CLEVELAND—The heavy tariffs levied on tire imports from China gave the U.S. tire industry a three-year window to get itself competitive, and that has caused an uptick in investment in domestic plants and equipment, according to a retired University of Akron professor.
“Because at the end of the three years, they have to get back out there and play the game,” said Dennis Byrne, UA professor emer- itus of economics, in a speech at ITEC in Cleveland Sept. 22.
The problem for the United Steelworkers—which in- itiated the action that resulted in a huge increase in duties that pretty much ended importation of Chinese-made consumer tires in the U.S.—is much of the new technology is labor-saving, Byrne said. “That means we're still seeing falling employment in the industry.”

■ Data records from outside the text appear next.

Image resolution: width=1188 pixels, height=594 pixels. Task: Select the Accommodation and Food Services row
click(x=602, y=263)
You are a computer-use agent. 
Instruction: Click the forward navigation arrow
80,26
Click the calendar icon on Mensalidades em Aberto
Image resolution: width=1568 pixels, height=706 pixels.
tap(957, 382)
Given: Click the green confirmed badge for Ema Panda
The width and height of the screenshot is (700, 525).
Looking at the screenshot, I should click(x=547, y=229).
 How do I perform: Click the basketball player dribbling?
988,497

It's no picnic for suppliers to the tire manufacturers either, Byrne said.
“You're going to see tremendous pressure put on suppliers to come up with new and better ways to do things,” he said, while reducing costs for tire manufacturers.

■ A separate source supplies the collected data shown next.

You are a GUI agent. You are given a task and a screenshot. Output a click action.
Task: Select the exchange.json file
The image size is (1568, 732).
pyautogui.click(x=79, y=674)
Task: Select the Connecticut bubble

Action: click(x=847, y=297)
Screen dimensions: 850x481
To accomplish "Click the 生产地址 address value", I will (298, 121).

Byrne said he doesn't know if three years are enough to allow domestic manufacturing to get on firm footing in the global market. “Certainly, it appears the U.S. is playing one trade game, and everyone else is playing another,” he said.
In praise of tires
Byrne views tires as a special type of product.
“Tires are a truly amazing product, technologically sophisticated,” he said. “When I was a kid the average car used 24 tires per lifetime. Today the average car uses something like 6½.”
Bryne said tires today can have treadwear guarantees of up to 100,000 miles, and there is extensive research and development occurring at all times.
“The problem with tires is that any country can produce one. All you have to do is take it apart and see what (the manufacturer) did. If you're not worried about things like patents, you can actually find out.”
Any technologically advanced society can produce tires, “so you see tires made in places you really wouldn't expect them, and, by and large, pretty good products.”
In the U.S., Byrne sees no dramatic change in the long-term trends for tire manufacturing, merely cyclical differences. Tied closely to auto production, which domestically he expects will either fall or just remain stable, tire production won't be showing any serious growth.
Meanwhile, Byrne said one out of every five vehicles produced in the world is from China.
“They are going to export to the U.S.,” he said. “The first couple of years won't be any good for them, then boom, just like the Japanese and Koreans.”
Impact of tire imports
Importation of tires has a major effect on domestic manufacturing, and it isn't positive, Byrne said.
“We run a trade deficit in tires with every country in the world,” he said.
The U.S. tire market has been heavily impacted by the change in production around the world, but especially from Asia, Byrne said. But America isn't alone.
“The developed economies have declined, all of them (in regards to tire production),” he said. In European countries and Japan—production is declining or stagnant, and imports from China/-Asia are rising.
Byrne said in Europe, the European Union is moving on the tire trade imbalance much more quickly and decisively than the U.S. did.
“The European Union is looking very heavily into what's going on with China.”
The global reality is that “clearly, the tire industry is moving to China,” Byrne said. “China has the largest domestic auto industry in the world … larger original equipment and replacement sales, it will be the largest producer and consumer of tires in the world.”
He sees India developing in the tire field, but that nation has a much smaller economy compared to China. Byrne also mentioned Brazil as a growing economy and expanding tire industry, and representing most of the growth in Latin America.
Byrne doesn't expect major growth in the tire field in Eastern Europe, which he viewed as a riskier investment.
Where does that leave the U.S.? In a survival mode.
“I think what the America tire industry is doing is trying to protect what they have,” Byrne said.